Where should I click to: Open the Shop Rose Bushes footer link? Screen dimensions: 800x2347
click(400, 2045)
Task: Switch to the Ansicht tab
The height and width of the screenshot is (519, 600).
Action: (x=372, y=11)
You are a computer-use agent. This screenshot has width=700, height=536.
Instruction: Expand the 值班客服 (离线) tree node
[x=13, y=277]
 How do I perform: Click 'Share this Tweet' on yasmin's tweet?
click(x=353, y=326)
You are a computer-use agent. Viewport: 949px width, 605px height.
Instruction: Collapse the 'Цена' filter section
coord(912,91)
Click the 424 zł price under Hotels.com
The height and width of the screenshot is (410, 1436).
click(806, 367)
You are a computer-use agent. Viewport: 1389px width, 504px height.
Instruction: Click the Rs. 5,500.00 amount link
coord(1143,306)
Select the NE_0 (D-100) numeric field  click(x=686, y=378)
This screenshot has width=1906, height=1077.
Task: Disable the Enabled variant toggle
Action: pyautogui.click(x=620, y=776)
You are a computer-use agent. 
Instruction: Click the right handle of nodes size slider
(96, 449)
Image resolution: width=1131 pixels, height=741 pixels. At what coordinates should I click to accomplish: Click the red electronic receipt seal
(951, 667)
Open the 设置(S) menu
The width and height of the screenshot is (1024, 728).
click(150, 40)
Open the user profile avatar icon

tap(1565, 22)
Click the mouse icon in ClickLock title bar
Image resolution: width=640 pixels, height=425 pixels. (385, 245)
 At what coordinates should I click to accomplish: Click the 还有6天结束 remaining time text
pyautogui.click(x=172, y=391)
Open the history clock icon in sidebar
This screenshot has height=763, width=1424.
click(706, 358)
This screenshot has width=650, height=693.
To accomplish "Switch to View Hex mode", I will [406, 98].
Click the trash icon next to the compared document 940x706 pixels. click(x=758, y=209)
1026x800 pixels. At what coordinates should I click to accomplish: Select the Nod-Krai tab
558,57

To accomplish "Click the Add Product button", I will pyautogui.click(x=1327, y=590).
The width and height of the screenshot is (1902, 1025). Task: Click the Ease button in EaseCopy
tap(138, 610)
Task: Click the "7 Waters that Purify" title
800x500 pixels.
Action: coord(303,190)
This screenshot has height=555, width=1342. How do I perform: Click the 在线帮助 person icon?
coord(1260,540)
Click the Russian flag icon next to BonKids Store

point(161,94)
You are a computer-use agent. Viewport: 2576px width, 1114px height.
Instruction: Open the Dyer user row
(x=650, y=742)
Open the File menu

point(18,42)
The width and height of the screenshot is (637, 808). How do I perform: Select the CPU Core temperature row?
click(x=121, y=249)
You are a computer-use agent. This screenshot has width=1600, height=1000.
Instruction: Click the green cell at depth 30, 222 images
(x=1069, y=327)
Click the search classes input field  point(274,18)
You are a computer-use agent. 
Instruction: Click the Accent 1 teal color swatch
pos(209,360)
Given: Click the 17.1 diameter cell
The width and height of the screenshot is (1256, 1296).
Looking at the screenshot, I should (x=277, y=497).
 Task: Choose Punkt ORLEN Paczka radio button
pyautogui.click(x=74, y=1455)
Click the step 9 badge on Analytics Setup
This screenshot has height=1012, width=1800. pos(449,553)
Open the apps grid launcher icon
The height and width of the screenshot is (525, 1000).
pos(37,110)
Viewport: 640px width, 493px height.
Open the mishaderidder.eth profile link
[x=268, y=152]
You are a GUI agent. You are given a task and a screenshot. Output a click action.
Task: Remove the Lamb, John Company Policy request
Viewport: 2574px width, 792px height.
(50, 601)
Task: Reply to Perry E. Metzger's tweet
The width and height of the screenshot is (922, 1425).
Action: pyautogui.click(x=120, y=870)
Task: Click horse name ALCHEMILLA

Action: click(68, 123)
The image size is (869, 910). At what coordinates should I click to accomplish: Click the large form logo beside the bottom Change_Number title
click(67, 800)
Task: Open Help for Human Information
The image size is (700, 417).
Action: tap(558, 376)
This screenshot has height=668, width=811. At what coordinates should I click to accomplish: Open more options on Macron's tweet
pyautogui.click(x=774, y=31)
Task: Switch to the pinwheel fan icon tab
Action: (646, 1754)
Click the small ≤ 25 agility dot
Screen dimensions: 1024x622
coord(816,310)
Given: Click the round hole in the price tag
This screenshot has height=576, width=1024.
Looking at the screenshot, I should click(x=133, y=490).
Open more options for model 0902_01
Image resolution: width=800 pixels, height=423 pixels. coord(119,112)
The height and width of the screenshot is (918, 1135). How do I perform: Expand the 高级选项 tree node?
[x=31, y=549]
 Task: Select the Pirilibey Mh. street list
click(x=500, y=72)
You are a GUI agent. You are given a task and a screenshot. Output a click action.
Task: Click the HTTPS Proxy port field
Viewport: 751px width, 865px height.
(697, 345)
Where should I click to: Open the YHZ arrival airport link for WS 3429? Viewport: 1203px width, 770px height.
==*==
Write down all the entries again without a single difference.

**RESPONSE AREA**
Where should I click to: Open the Shop Rose Bushes footer link? Screen dimensions: 800x2347
click(400, 2045)
Task: Switch to the Ansicht tab
The height and width of the screenshot is (519, 600).
Action: (x=372, y=11)
You are a computer-use agent. This screenshot has width=700, height=536.
Instruction: Expand the 值班客服 (离线) tree node
[x=13, y=277]
 How do I perform: Click 'Share this Tweet' on yasmin's tweet?
click(x=353, y=326)
You are a computer-use agent. Viewport: 949px width, 605px height.
Instruction: Collapse the 'Цена' filter section
coord(912,91)
Click the 424 zł price under Hotels.com
The height and width of the screenshot is (410, 1436).
click(806, 367)
You are a computer-use agent. Viewport: 1389px width, 504px height.
Instruction: Click the Rs. 5,500.00 amount link
coord(1143,306)
Select the NE_0 (D-100) numeric field  click(x=686, y=378)
This screenshot has width=1906, height=1077.
Task: Disable the Enabled variant toggle
Action: pyautogui.click(x=620, y=776)
You are a computer-use agent. 
Instruction: Click the right handle of nodes size slider
(96, 449)
Image resolution: width=1131 pixels, height=741 pixels. At what coordinates should I click to accomplish: Click the red electronic receipt seal
(951, 667)
Open the 设置(S) menu
The width and height of the screenshot is (1024, 728).
click(150, 40)
Open the user profile avatar icon

tap(1565, 22)
Click the mouse icon in ClickLock title bar
Image resolution: width=640 pixels, height=425 pixels. (385, 245)
 At what coordinates should I click to accomplish: Click the 还有6天结束 remaining time text
pyautogui.click(x=172, y=391)
Open the history clock icon in sidebar
This screenshot has height=763, width=1424.
click(706, 358)
This screenshot has width=650, height=693.
To accomplish "Switch to View Hex mode", I will [406, 98].
Click the trash icon next to the compared document 940x706 pixels. click(x=758, y=209)
1026x800 pixels. At what coordinates should I click to accomplish: Select the Nod-Krai tab
558,57

To accomplish "Click the Add Product button", I will pyautogui.click(x=1327, y=590).
The width and height of the screenshot is (1902, 1025). Task: Click the Ease button in EaseCopy
tap(138, 610)
Task: Click the "7 Waters that Purify" title
800x500 pixels.
Action: coord(303,190)
This screenshot has height=555, width=1342. How do I perform: Click the 在线帮助 person icon?
coord(1260,540)
Click the Russian flag icon next to BonKids Store

point(161,94)
You are a computer-use agent. Viewport: 2576px width, 1114px height.
Instruction: Open the Dyer user row
(x=650, y=742)
Open the File menu

point(18,42)
The width and height of the screenshot is (637, 808). How do I perform: Select the CPU Core temperature row?
click(x=121, y=249)
You are a computer-use agent. This screenshot has width=1600, height=1000.
Instruction: Click the green cell at depth 30, 222 images
(x=1069, y=327)
Click the search classes input field  point(274,18)
You are a computer-use agent. 
Instruction: Click the Accent 1 teal color swatch
pos(209,360)
Given: Click the 17.1 diameter cell
The width and height of the screenshot is (1256, 1296).
Looking at the screenshot, I should (x=277, y=497).
 Task: Choose Punkt ORLEN Paczka radio button
pyautogui.click(x=74, y=1455)
Click the step 9 badge on Analytics Setup
This screenshot has height=1012, width=1800. pos(449,553)
Open the apps grid launcher icon
The height and width of the screenshot is (525, 1000).
pos(37,110)
Viewport: 640px width, 493px height.
Open the mishaderidder.eth profile link
[x=268, y=152]
You are a GUI agent. You are given a task and a screenshot. Output a click action.
Task: Remove the Lamb, John Company Policy request
Viewport: 2574px width, 792px height.
(50, 601)
Task: Reply to Perry E. Metzger's tweet
The width and height of the screenshot is (922, 1425).
Action: pyautogui.click(x=120, y=870)
Task: Click horse name ALCHEMILLA

Action: click(68, 123)
The image size is (869, 910). At what coordinates should I click to accomplish: Click the large form logo beside the bottom Change_Number title
click(67, 800)
Task: Open Help for Human Information
The image size is (700, 417).
Action: tap(558, 376)
This screenshot has height=668, width=811. At what coordinates should I click to accomplish: Open more options on Macron's tweet
pyautogui.click(x=774, y=31)
Task: Switch to the pinwheel fan icon tab
Action: (646, 1754)
Click the small ≤ 25 agility dot
Screen dimensions: 1024x622
coord(816,310)
Given: Click the round hole in the price tag
This screenshot has height=576, width=1024.
Looking at the screenshot, I should click(x=133, y=490).
Open more options for model 0902_01
Image resolution: width=800 pixels, height=423 pixels. coord(119,112)
The height and width of the screenshot is (918, 1135). How do I perform: Expand the 高级选项 tree node?
[x=31, y=549]
 Task: Select the Pirilibey Mh. street list
click(x=500, y=72)
You are a GUI agent. You are given a task and a screenshot. Output a click action.
Task: Click the HTTPS Proxy port field
Viewport: 751px width, 865px height.
(697, 345)
Where should I click to: Open the YHZ arrival airport link for WS 3429? Viewport: 1203px width, 770px height.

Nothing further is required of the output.